Thomas Alva Edison (February 11, 1847 - October 18, 1931) was married twice.
He married Mary Stilwell (September 6, 1855 - August 9, 1884), who was 16 and a former employee at his subsidiary: the News Reporting Telegraph Company, on December 25, 1871. It is said that she was constantly ill. However, this did not prevent her from from having three children, who all survived childhood.
Edison loved his wife deeply; but sadly, she would pass away at the young age of 29 on August 9, 1884, possibly of a brain tumor or an overdose of morphine.2
They had been married only 13 years.
Two years later, when Thomas Edison was 39, he married a second time to Mina (pronounced MI-na) Miller Edison(July 6, 1865 - August 24, 1947) on February 24, 1886. She was 20 years old.

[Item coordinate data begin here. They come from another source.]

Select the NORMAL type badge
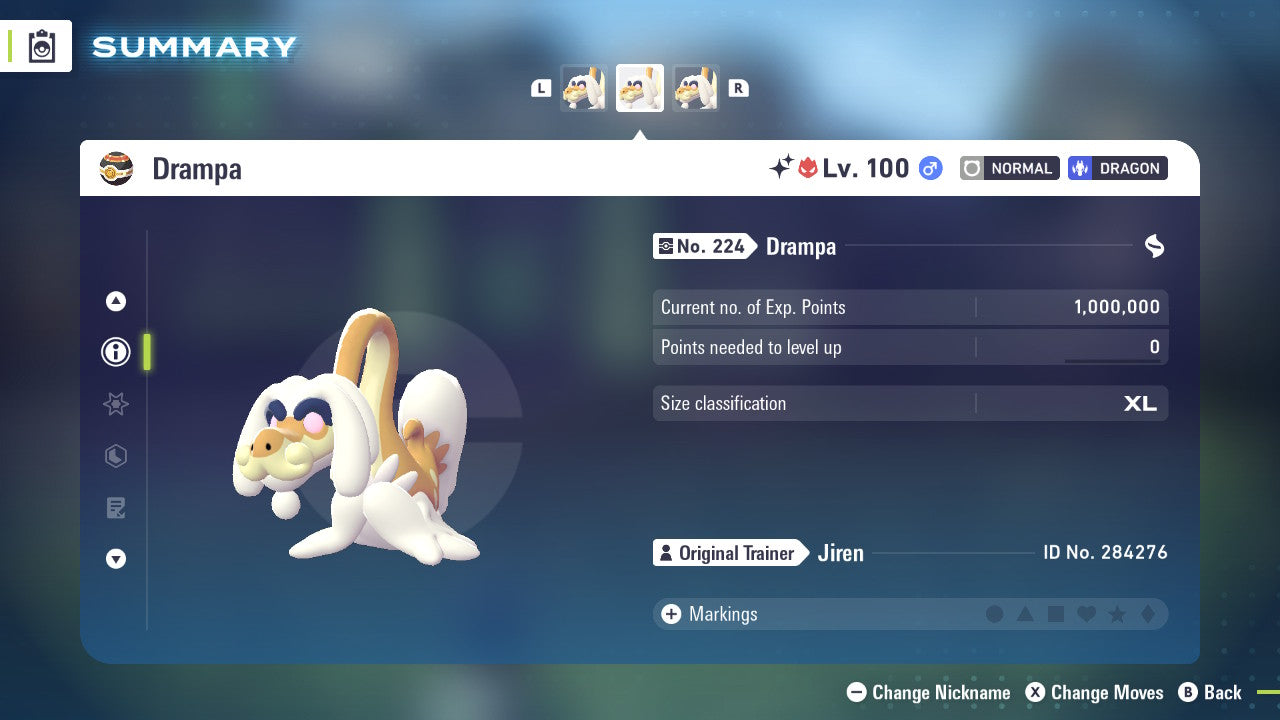1280x720 pixels. (x=1009, y=168)
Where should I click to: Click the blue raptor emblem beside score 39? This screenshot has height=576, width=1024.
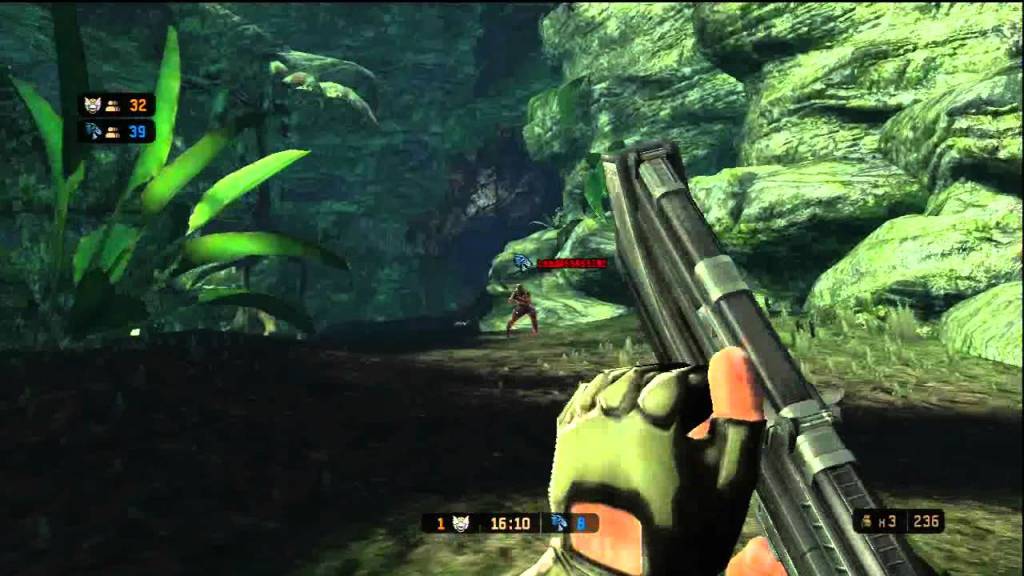(93, 131)
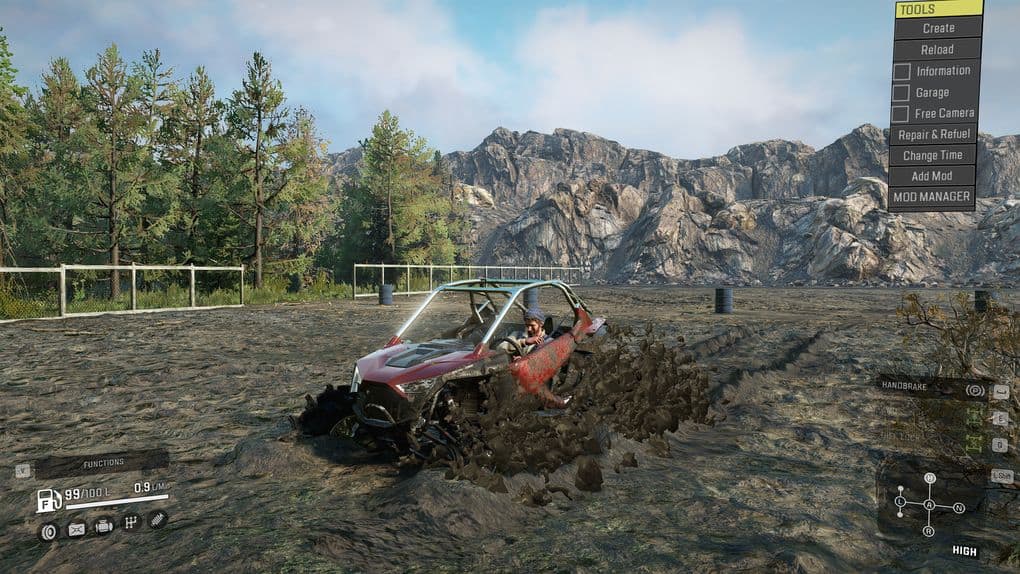1020x574 pixels.
Task: Select the gearbox status icon
Action: [x=129, y=522]
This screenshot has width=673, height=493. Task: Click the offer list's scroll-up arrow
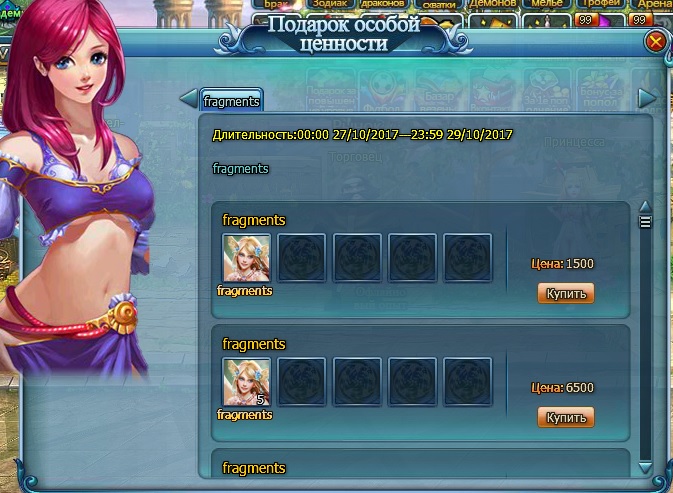[x=645, y=207]
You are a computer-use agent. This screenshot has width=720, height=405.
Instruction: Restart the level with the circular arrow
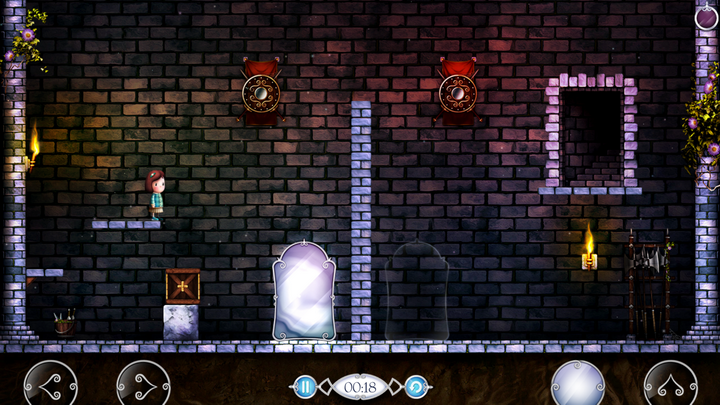(416, 386)
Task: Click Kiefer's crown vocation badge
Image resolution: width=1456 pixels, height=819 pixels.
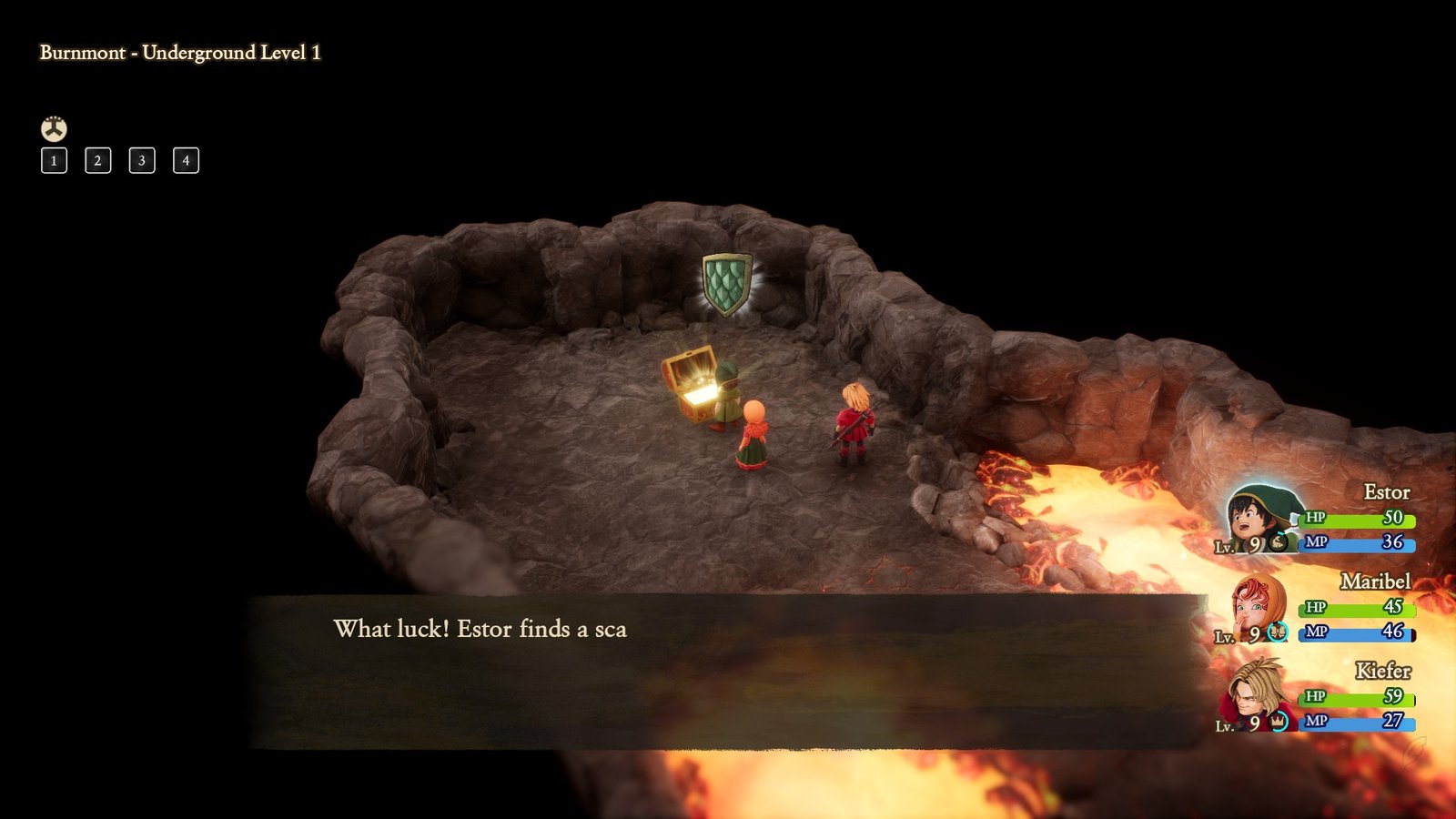Action: 1278,722
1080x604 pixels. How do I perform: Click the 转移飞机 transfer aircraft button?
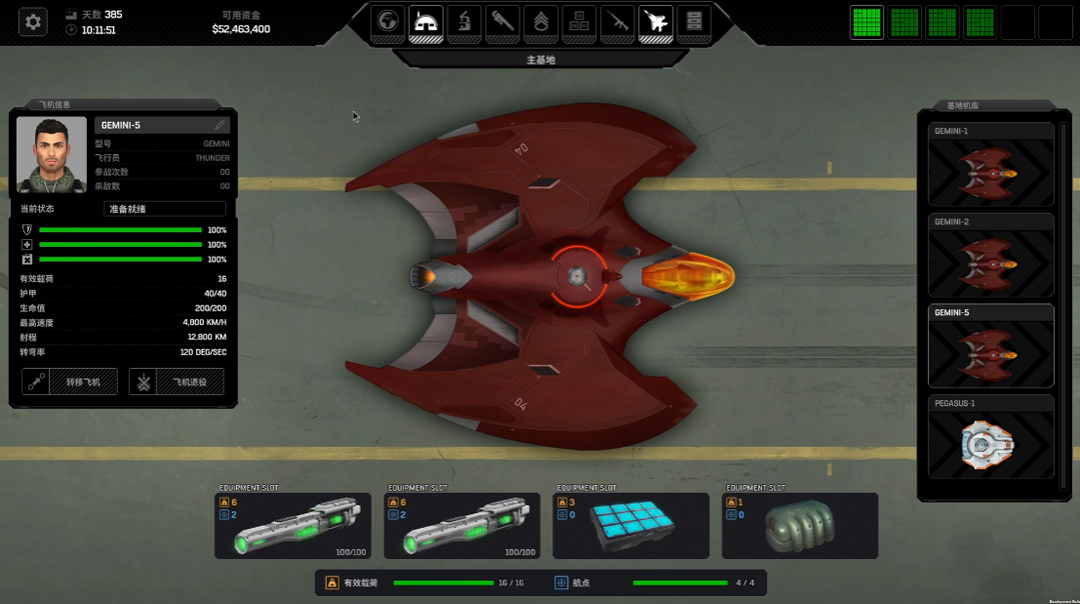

The daughter of an inventor, she was the perfect match for Edison: managing everything from the new home to three stepchildren from Edison's previous marriage. He even nicknamed her "Billie". She was member of an extensive amount of charitable organizations.
During their marriage, which lasted until his death in 1931, Thomas and Mina Miller Edison also had three children of their own:
After Thomas Edison's death, Mina married Edward Everett Hughes (March 14, 1862 - January 19, 1940), her childhood sweetheart and lawyer, the son of a well-to-do Pennsylvania family, on August 30, 1935. They lived at Glenmont in New Jersey (the house Thomas Edison had bought as a wedding gift to Mina, but had transferred into her ownership to protect the house from being sold, in case Edison went bankrupt) until Hughes death in 1940, after which she again took the name of Mrs. Edison.
She would remain at Glenmont until her death in 1947. She was 82 years old.
Note: 1Because none of Thomas and Mary Stilwell Edison's children had any issue, they have no living direct descendants.
2Mrs. Stilwell Edison's death certificate states that she died of "congestion of the brain". However, if, as some believe, she died of a morphine overdose (which is quite plausible), it would not be, most likely, because of a drug addiction; but, because morphine was a common prescription in the 19th century for many different diseases and it was quite easy to make an unintentional mistake.